[Input records]

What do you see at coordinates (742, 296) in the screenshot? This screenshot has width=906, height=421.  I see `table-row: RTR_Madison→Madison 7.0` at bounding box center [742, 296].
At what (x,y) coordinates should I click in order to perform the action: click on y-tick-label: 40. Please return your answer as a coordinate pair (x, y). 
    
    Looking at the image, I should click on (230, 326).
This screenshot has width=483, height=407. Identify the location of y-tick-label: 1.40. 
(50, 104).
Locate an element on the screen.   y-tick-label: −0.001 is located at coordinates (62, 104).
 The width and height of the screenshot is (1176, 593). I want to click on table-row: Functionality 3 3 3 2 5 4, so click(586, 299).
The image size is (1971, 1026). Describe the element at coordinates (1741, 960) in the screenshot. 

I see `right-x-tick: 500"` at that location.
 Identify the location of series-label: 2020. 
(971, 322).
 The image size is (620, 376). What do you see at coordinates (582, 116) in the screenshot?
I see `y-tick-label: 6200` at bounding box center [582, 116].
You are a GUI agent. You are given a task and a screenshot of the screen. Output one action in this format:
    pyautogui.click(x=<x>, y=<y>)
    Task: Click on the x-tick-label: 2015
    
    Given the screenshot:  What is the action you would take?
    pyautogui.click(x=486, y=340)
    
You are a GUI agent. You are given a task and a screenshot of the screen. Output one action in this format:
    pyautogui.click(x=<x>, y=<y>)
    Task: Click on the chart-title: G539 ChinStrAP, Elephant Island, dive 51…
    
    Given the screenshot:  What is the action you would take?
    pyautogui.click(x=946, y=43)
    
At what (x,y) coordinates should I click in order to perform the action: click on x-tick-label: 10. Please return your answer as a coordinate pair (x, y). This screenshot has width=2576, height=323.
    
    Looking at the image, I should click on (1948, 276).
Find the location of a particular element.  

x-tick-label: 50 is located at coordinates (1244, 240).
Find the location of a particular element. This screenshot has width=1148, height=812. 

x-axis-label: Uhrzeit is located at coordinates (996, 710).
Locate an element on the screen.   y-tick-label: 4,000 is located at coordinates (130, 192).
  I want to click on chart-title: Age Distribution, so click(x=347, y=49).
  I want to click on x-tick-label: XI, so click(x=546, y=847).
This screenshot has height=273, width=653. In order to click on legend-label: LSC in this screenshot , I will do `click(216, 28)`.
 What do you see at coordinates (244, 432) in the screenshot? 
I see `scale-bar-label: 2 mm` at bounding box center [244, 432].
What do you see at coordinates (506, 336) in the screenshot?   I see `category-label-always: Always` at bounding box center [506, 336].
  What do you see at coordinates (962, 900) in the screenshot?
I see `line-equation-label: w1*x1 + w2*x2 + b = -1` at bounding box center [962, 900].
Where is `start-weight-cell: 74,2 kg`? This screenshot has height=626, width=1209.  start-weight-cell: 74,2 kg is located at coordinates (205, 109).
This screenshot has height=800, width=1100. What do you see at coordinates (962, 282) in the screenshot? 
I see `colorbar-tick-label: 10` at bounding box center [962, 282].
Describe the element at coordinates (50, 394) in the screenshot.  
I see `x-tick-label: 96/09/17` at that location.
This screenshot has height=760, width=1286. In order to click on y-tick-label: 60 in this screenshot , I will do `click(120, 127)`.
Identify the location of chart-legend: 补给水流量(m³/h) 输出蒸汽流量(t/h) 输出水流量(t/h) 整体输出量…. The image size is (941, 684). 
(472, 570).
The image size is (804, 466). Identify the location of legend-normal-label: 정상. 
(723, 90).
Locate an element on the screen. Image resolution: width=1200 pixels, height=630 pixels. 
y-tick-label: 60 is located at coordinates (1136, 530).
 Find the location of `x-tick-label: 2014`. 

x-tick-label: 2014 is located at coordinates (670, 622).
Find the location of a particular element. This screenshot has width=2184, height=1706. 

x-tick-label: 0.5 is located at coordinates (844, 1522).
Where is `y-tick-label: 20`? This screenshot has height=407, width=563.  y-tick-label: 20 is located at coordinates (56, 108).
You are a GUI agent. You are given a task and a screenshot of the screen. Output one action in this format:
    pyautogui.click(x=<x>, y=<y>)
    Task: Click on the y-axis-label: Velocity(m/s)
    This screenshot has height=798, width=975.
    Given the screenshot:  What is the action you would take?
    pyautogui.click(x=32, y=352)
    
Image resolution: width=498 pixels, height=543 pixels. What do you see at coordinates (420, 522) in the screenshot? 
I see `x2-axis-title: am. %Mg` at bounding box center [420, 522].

[/Input records]

- [Assigned task]
Copy out the lines of the listing word for word, beginning at the line that contains "This screenshot has height=760, width=1286." and ending after the line that contains "y-tick-label: 60 is".

- [Output of the task]
This screenshot has height=760, width=1286. In order to click on y-tick-label: 60 in this screenshot , I will do `click(120, 127)`.
Identify the location of chart-legend: 补给水流量(m³/h) 输出蒸汽流量(t/h) 输出水流量(t/h) 整体输出量…. The image size is (941, 684). 
(472, 570).
The image size is (804, 466). Identify the location of legend-normal-label: 정상. 
(723, 90).
Locate an element on the screen. Image resolution: width=1200 pixels, height=630 pixels. 
y-tick-label: 60 is located at coordinates (1136, 530).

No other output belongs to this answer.